TEs are underrepresented near highly expressed genes, yet most TE insertions identified in our genomes do not appear to alter gene expression (figs. 2F and 3G). If observed TE insertions rarely influence gene expression, then how could they be more deleterious when inserted near highly expressed genes? One possible explanation for this apparent paradox may be that the regulatory effects of TEs becomes more substantial upon environmental perturbations (Capy et al. 2000). In plants, multiple classes of retrotransposons are activated upon stress (Wessler 1996; Grandbastien et al. 1997), and in flies and worms, TEs increase in activity during elevated temperature (Kidwell et al. 1977; Garza et al. 1991; Ratner et al. 1992; Kurhanewicz et al. 2020). The lack of expression change in genes with TEs inserted nearby may therefore be the product of maintaining stocks in stable lab conditions. But upon environmental perturbation, these genes might begin to show more drastic regulatory changes as TEs become active. In changing environmental conditions, insertions around highly expressed and functionally important genes may therefore be under strong purifying selection, accounting for the negative association between gene expression and TE insertions.

Context-Dependent Heterochromatin Spreading and Epigenetic Silencing

Despite no systematic support for widespread down-regulation of genes with TEs inserted nearby, we were able to find evidence of epigenetic silencing of genes due to TE insertions in some cases. In D. pallidifrons, insertions of recently expanded TEs can cause moderate down-regulation of gene expression, but only if the TEs have low expression—presumably due to epigenetic silencing (fig. 7A and B). Moreover, in every species, a few dozens of species-specific TE insertions appear to be associated with down-regulation of nearby genes (fig. 3G and H, supplementary table S4, Supplementary Material online). Notably, we also find cases where insertions are associated with large up-regulation in gene expression (fig. 3G and H, supplementary table S4, Supplementary Material online), but these cases are much rarer than those associated with down-regulation of nearby genes.

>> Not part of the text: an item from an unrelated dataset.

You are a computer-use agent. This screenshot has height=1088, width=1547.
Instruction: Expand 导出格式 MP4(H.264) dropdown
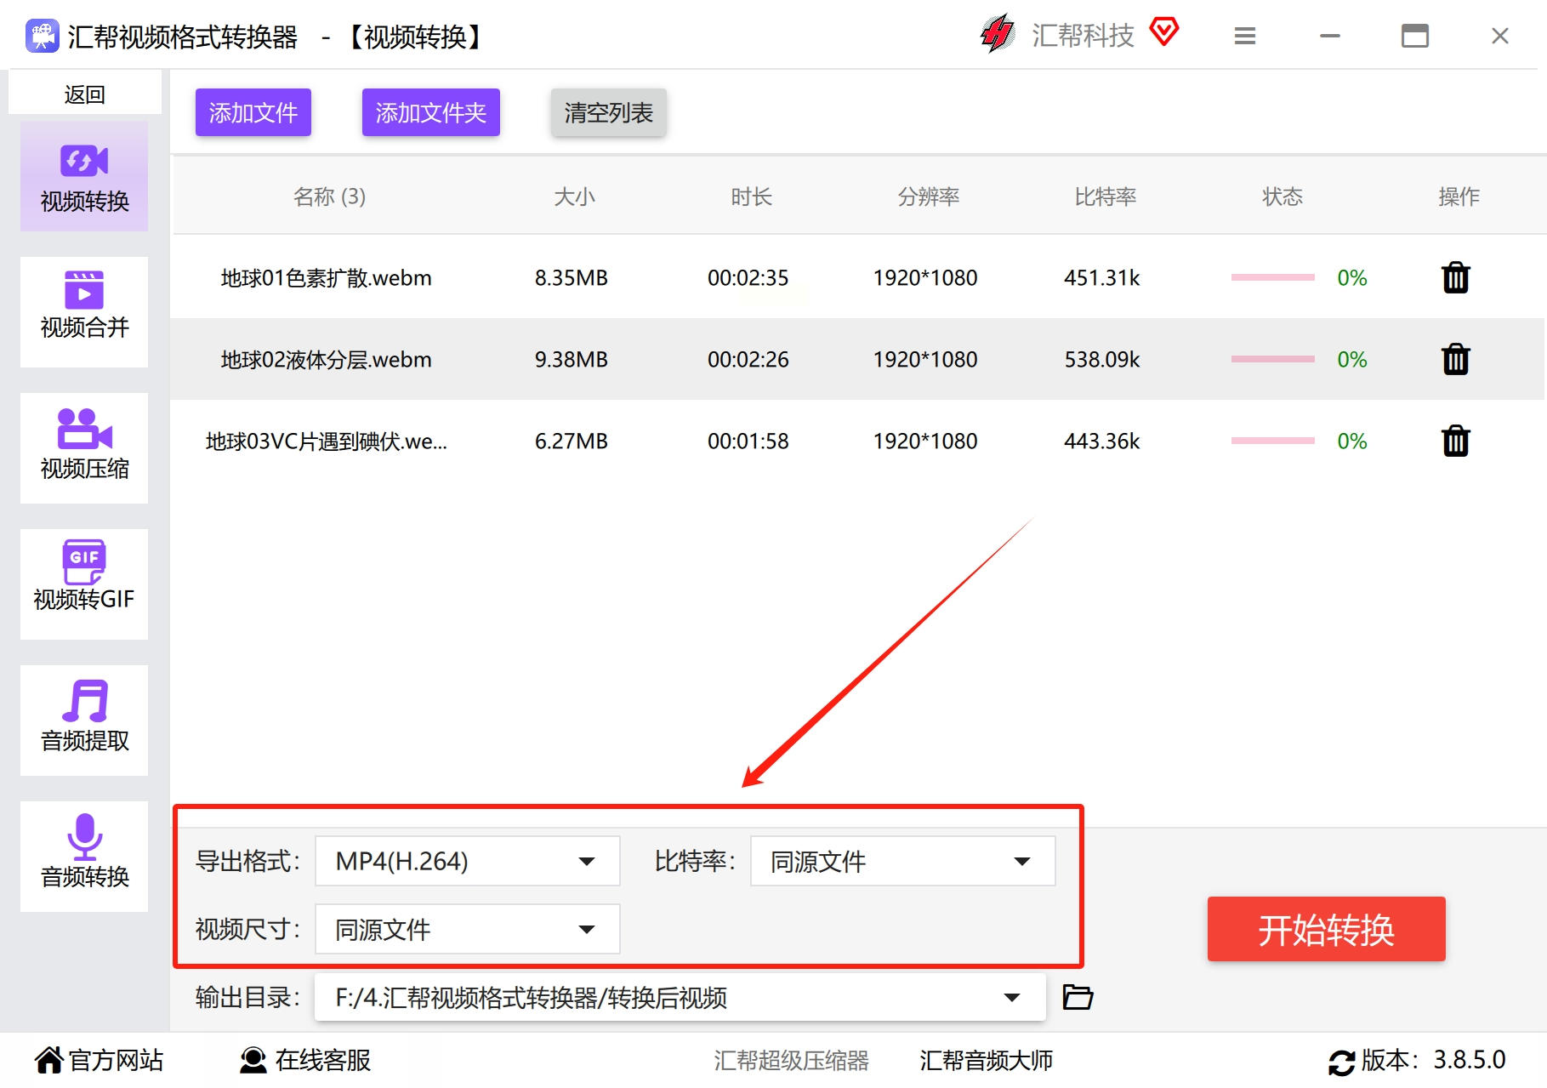467,861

Although we do not have direct evidence of transcriptional or posttranscriptional silencing in most species, spreading of heterochromatin from TE insertions is observed in D. albomicans (fig. 4). TEs far from genes show the highest and broadest H3K9me3 enrichment, and TE insertions near lowly expressed genes also show more heterochromatin spreading. While consistent with epigenetic silencing of neighboring genes, these results are also consistent with the notion that active transcription antagonizes heterochromatin formation, and vice versa. Lower expression of genes near TEs that show higher levels of heterochromatin spreading could indicate that H3K9me3-inducing TEs are more tolerated near lowly expressed genes. Further, we find that insertions of TE families with low expression are associated with broader and stronger heterochromatin spreading to their surroundings. Indeed, lowly expressed and high copy number TEs are typically recently active and have robust small RNA targeting for posttranscriptional degradation and transcriptional silencing (Wei et al. 2021). Altogether, these results suggest that TE insertions can have multiple effects on gene expression and calls into question how pervasive TE-induced epigenetic silencing of neighboring genes is. The epigenetic effect TEs have on neighboring genes, if any, is likely dependent on multiple factors, such as the transcription rate of the gene, the local repeat density, and the 3D architecture of the genome.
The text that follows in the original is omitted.